Curious about ethnicity

314 Responses

  1. ethnogenesis says:

    Did I heard somewhere that Aaliyah was of Haudenosaunee descent? I heard of Aaliyah is of European Jewish background, hence the name Aaliyah reminds me of the Hebrew word “Aliyah” meaning “to return” to the Holy Land where Israel is located. Ethnicelebs like wikipedia has holes to fill in when we cover or detail many celebrities’ ethnocultural heritage to be complete, factual and accurate.

  2. andrew says:

    Isn’t enough to ban this person?

  3. jiveturkey says:

    Aaliyah didn’t look biracial at all. She was black and was trying to be anything other than what she was. RIP Princess. She’ll forever be remembered as young and beautiful

    • ashash says:

      Any African-American who comes out as less than 80% African now has to identify as mixed. Aaliyah was most probably in that group.

      She was a black woman and didn’t identify as anything else when she was alive, but now we will remember her as a mixed-race woman.

      • fuzzybear44 says:


        Well you just knocked out most of the black people in the u.s.a.

        • andrew says:


          No offence but she looked mixed-race.

          • fuzzybear44 says:


            No Offence taken,We argue all the time about this stuff. . Anyhow she Is mixed , just in a multi generation way. As I said before, most of the people I know would look mixed race to others

          • Amy says:

            Idiot, african-americans are people of mainly african ancestry and lesser european and native American ancestry, aaliyah was black on both of her parents side and native on her mother’s side, she is african-american by definition.

        • ashash says:

          I was being sarcastic.
          In her own words:


          “When I wake up in the morning I am African-American, and when I go to sleep at night I am African-American, and I can assure you I love who I am!”
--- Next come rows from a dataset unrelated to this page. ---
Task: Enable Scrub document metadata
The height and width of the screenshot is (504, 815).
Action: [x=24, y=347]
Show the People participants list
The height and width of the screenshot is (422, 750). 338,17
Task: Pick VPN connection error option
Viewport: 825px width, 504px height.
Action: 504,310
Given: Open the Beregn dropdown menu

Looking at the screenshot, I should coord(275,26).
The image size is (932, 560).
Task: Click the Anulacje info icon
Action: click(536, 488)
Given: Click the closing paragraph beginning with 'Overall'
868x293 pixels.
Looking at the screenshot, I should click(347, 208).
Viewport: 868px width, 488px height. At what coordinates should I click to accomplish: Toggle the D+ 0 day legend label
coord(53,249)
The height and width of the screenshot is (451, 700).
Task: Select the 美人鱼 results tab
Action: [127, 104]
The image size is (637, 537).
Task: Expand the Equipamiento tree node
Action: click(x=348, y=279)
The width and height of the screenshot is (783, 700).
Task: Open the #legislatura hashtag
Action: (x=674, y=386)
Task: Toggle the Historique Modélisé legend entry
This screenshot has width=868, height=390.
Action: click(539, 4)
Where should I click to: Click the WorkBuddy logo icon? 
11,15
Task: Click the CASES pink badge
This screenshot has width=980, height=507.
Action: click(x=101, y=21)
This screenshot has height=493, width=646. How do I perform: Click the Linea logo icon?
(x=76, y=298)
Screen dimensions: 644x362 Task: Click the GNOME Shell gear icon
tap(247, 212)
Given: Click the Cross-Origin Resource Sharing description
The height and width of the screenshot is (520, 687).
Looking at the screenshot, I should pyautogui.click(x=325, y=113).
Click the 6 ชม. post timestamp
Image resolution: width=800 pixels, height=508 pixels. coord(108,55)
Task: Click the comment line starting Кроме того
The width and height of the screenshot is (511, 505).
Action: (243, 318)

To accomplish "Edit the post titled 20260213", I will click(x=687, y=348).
          Aaliyah was half African-American and half African-Jamaican. It’s her African-American side that is in question, but all African-Americans were/are Black in this country whatever their percentages are. 58% are 80% and above. 42% are below 80% and 22% are below 70%. Only 1% are below 50%. These are statistics according to scholars. Aaliyah was probably anywhere from 65%-75% if I had to guess. Here is her mother’s brother Barry Hankerson:


          Aaliyah’s mother and uncle seem over 50% to me. Mintis was probably married to a man much darker than she was.

          Andrew is Italian and a white man weirdly obsessed with African-Americans. Why care what his perspective is on a people, history, and lineage that is not his own?

          • fuzzybear44 says:


            understood , my fault

          • andrew says:


            I am not “obsessed” with African-Americans. I just think that they dont look at all like West Africans.

          • Oaken05 says:

            Yeah, quite frankly, I’m getting tired that so many here are so obsessed with what we call ourselves, and also the constant potshots are Americans in general, on here. It’s weird and offensive.

      • 2late2poligize says:

        I am 69% African and have dark skin, very kinky hair, full lips, and wide nostrils. Race has more to do with simply ethnic percentages. I am not mixed. I am black, and all I could be seen as is black. Although, I’m only 69% I don’t feel comfortable calling myself mixed. I feel like in America, most people only refer to themselves as mixed if they have two parents of different races, like a black father and a white mother. So even though almost no African American is 100% African, we don’t identify as mixed unless we have interracial parents.